Appreciating the patterns made by the filled up spaces together with the empty spaces is of crucial importance in architecture. A nonprofessional grasps only one of them at a time while an architect visualizes both of them together. For example in an open courtyard if you intend to construct a small room for some use or a pond of water with a fountain the architect would not just think of the forms the pond or the room would create, he would also visualize the shapes of the empty spaces this new structure would produce. It is important to note that the new structure in this case would create more forms in the surrounding empty spaces than it would do within itself. Space in architecture is not void, it is a provision and it has to be maintained and conserved carefully. We are well aware that the projecting air-conditioning compressors and other such additions in grand architectures mercilessly spoil the patterns of empty spaces so carefully designed by their architects. Many a time’s utility and form are at war against each other.

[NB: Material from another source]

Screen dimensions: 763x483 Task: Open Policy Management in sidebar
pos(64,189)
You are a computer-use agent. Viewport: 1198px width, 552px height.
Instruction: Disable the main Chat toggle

Different Forms & Principles Of Architecture
In searching for meanings and themes to be expressed architecture is philosophy. In creating forms, patterns and styles to express themes and meanings architecture is art. In trying to facilitate for human needs and desires architecture is skill. In making the desired structure possible to stand architecture is engineering. In enterprising to make such a project economically feasible architecture is commerce. The Roman architect Vitruvius, who lived during the time of Christ, has enumerated six fundamental principles of Architecture. They have reached us through translations of his famous treatise, “the ten books on architecture” and what we may understand them in our modern terms they are as follows:
1. Proper order i.e. the formal aspect of architecture
2. Arrangement i.e. the setting of a building in its neighborhood
3. Eurhythmy i.e. aestheticism
4. Symmetry i.e. mathematical and geometric relevance in ratios
5. Propriety i.e. utility aspect of the building
6. Economy i.e. its economic and financial feasibility
Vitruvius has emphasized on the component of beauty in architecture maintaining that not every building is architecture and the history of architecture is concerned with only the works done by the higher strata of society. There are serious philosophical and social objections against this school of thought. However what is not disputable is the trinity of components Vitruvius has propounded for the appreciation of architectural works i.e. venustas, utilitas and firmitas meaning beauty, function and structure respectively. Sir Henry Wotton has coined a more popular phraseology to express this triad: commodity, firmness and delight.
Together with these basic components, architecture is closely associated with history and culture. In comparison to the written documents, the silent monuments speak louder of cultures, beliefs, technological developments and natural events. To emphasize this aspect of architecture we may add, “Architecture is social and spiritual dimension of built structures”.
More important to note is to appreciate oneness of architecture. Whatever the fundamental principles or characteristic features encircle architecture, they are necessarily contained and carried by a single tangible existence.